Everything else is a hack, and will eventually make you regret your decision to try to avoid an extra table.
There are two options for storing as an array:
The first, which you mentioned, is to make one, or several, tables, and enumerate each possible key you intend to store. This is the best for searching and having data that makes sense.
However, for what you want to do, use serialize(). Note: DO NOT EVER EVER EVER try to search against this data in its native string form. It is much faster (and saner) to just reload it, call unserialize(), and then search for your criteria than to develop some crazy search pattern to do your bidding.
EDIT: If it were me, and this were something I was seriously developing for others to use (or even for myself to use, to be completely honest), I would probably create a second lookup table to store all the keys as columns; Heck, if you did that, mysql_fetch_assoc() could give you the array you wanted just by running a quick second query (or you could extract them out via a JOINed query). However, if this is just quick-and-dirty to get whatever job done, then a serialized array may be for you. Unless you really, really don't care about ever searching that data, the proper column-to-key relationship is, I think most would agree, superior.
I guarantee you that Facebook is not storing that data in arrays inside their database.
The thing you have to realize about FQL is that you are not querying Facebook's main data servers directly. FQL is a shell, designed to provide you access to basic social data without letting you run crazy queries on real servers that have performance requirements. Arbitrary user-created queries on the main database would be functional suicide.

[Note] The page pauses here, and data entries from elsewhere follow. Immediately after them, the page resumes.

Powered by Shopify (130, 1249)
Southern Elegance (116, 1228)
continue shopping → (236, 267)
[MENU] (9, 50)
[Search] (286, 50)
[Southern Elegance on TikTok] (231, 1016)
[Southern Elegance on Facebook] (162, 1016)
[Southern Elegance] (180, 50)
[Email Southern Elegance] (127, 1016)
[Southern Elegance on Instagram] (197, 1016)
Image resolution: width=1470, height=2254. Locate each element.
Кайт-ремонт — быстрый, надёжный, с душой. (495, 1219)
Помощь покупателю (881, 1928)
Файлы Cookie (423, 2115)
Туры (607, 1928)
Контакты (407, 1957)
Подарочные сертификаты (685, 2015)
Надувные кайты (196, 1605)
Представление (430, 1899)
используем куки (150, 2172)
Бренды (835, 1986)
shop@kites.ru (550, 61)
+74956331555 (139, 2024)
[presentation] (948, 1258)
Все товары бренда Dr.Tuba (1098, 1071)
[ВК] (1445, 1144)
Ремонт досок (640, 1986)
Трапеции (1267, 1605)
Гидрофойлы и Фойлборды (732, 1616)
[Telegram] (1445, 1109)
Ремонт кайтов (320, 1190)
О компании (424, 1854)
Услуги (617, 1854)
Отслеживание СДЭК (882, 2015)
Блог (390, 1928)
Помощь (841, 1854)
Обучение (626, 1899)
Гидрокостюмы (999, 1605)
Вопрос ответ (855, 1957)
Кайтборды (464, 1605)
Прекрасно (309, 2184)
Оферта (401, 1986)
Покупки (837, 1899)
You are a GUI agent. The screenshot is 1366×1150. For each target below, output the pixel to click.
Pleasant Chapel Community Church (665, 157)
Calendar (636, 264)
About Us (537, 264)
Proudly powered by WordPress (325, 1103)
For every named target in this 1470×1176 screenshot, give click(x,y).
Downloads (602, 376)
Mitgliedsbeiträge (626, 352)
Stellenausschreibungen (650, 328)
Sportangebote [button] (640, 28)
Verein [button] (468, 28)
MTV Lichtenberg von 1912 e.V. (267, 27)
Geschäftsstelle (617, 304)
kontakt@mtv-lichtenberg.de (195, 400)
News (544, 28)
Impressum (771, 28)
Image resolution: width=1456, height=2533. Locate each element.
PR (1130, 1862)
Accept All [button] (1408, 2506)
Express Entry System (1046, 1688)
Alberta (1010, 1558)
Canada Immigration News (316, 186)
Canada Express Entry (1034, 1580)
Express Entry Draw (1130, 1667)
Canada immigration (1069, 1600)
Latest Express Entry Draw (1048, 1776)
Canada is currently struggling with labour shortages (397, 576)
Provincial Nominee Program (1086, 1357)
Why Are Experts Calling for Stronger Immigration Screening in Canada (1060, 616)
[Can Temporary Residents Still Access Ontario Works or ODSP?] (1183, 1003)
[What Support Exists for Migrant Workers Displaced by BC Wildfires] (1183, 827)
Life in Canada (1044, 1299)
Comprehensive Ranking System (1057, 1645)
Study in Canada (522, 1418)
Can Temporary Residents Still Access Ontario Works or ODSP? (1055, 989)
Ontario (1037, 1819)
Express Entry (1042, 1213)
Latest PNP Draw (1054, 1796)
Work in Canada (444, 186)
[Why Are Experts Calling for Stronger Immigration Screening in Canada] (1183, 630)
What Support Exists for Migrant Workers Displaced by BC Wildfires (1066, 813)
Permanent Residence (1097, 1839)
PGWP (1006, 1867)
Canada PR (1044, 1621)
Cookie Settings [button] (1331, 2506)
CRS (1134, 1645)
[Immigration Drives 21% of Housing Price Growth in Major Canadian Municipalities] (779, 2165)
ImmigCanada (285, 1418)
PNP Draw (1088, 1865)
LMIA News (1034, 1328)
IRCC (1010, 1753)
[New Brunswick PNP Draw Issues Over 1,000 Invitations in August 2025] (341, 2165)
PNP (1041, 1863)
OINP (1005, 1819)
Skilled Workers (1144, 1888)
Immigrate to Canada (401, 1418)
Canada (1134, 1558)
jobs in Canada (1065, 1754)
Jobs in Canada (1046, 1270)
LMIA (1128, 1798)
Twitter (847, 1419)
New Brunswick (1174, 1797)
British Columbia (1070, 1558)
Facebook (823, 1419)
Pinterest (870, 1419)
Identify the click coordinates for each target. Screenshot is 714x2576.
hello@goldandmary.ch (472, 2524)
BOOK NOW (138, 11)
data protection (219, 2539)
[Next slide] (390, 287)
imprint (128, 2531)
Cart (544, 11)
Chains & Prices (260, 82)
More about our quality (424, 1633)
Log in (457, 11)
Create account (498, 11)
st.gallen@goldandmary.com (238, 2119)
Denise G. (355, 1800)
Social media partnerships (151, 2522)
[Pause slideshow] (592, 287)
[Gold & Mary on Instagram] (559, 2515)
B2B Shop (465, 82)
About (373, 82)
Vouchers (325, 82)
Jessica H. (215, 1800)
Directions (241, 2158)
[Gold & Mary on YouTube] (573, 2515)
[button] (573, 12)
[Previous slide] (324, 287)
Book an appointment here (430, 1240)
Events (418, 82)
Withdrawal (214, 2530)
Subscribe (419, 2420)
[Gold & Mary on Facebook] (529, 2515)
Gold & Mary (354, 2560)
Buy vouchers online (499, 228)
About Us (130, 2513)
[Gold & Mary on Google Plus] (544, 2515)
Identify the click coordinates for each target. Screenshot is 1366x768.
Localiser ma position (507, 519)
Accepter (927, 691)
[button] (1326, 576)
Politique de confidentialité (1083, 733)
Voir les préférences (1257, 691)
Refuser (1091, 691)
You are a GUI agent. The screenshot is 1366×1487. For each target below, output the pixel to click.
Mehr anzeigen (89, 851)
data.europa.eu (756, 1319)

FQL provides a well-designed data return structure that is convenient for the type of data that you are querying, so as such, any piece of data that can have multiple associations (such as "meeting_for") gets packaged into an array before it gets returned as an API result.
As other posters have mentioned, the only way to store a programming language structure (such as an array or an object) inside a database (which has no concept of these things), is to serialize it. Serializing is expensive, and as soon as you serialize something, you effectively make it unusable for indexing and searching. Being a social network, Facebook needs to index and search almost everything, so this data would never exist in array form inside their main schemas.
Usually the only time you ever want to store serialized data inside a database is if it's temporary, such as session data, or where you have a valid performance requirement to do so. Otherwise, your data quickly becomes useless.
Split it out into other tables. You can serialize it but that will guarantee that you will want to query against that data later. Save yourself the frustration later and just split it out now.
you can serialize the array, insert it, and then unserialize it when you retrieve it.
They might be using multiple tables with many-to-many relationships, but use joins and MySql's GROUP_CONCAT function to return the values as an array for those columns in one query.